⟨

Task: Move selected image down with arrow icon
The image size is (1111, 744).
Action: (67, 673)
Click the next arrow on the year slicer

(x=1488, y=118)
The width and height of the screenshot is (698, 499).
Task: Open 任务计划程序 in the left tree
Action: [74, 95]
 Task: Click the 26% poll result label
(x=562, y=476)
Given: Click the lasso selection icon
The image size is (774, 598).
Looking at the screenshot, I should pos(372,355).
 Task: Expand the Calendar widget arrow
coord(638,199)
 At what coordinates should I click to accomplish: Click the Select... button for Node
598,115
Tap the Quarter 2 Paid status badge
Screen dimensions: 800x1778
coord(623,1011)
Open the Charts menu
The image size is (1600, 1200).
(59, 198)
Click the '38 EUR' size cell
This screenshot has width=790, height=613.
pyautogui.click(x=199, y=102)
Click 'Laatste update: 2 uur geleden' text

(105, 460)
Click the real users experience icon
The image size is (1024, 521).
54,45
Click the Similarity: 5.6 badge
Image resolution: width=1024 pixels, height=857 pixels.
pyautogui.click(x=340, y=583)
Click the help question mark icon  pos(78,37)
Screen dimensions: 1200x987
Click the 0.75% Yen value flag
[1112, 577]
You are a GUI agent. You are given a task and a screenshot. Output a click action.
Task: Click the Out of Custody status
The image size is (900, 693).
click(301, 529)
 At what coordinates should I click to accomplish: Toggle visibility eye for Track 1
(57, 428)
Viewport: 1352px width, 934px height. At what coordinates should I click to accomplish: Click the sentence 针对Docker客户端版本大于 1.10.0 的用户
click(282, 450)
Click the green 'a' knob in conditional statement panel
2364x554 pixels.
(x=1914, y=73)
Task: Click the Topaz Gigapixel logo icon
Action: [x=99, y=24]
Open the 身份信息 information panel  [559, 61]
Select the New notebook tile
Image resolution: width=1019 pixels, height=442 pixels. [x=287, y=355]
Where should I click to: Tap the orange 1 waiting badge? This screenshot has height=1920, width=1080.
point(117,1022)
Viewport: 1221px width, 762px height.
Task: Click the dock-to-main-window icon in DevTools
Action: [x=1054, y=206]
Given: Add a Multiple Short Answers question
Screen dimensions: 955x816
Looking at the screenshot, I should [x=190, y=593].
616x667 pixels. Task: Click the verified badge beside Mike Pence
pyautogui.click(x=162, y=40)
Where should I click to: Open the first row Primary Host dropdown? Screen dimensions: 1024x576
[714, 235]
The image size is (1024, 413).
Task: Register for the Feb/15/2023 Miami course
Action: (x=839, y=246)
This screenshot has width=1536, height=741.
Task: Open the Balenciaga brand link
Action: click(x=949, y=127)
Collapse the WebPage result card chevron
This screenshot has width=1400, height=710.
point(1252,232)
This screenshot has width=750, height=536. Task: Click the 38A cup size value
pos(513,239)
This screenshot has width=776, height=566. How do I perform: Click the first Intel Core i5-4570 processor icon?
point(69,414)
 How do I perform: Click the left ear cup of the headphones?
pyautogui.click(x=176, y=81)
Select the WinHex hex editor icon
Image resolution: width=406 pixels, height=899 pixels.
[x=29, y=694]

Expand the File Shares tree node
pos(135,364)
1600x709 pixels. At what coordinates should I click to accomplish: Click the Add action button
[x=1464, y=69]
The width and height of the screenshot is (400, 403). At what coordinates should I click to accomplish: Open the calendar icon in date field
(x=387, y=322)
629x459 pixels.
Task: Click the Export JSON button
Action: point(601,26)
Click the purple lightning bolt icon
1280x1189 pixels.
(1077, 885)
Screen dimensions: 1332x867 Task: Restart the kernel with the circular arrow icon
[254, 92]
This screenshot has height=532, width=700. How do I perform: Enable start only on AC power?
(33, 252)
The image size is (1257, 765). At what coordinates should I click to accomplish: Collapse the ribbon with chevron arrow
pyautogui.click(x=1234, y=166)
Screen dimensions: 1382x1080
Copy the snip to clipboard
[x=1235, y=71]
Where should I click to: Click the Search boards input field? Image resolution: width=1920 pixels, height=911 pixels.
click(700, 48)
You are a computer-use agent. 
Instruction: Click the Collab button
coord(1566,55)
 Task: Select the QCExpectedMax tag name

⟩

§ **Aim of the task**
Search the listing above for lines containing "agent", and copy them.

§ **Response to the exercise**
You are a GUI agent. You are given a task and a screenshot. Output a click action.
You are a computer-use agent. 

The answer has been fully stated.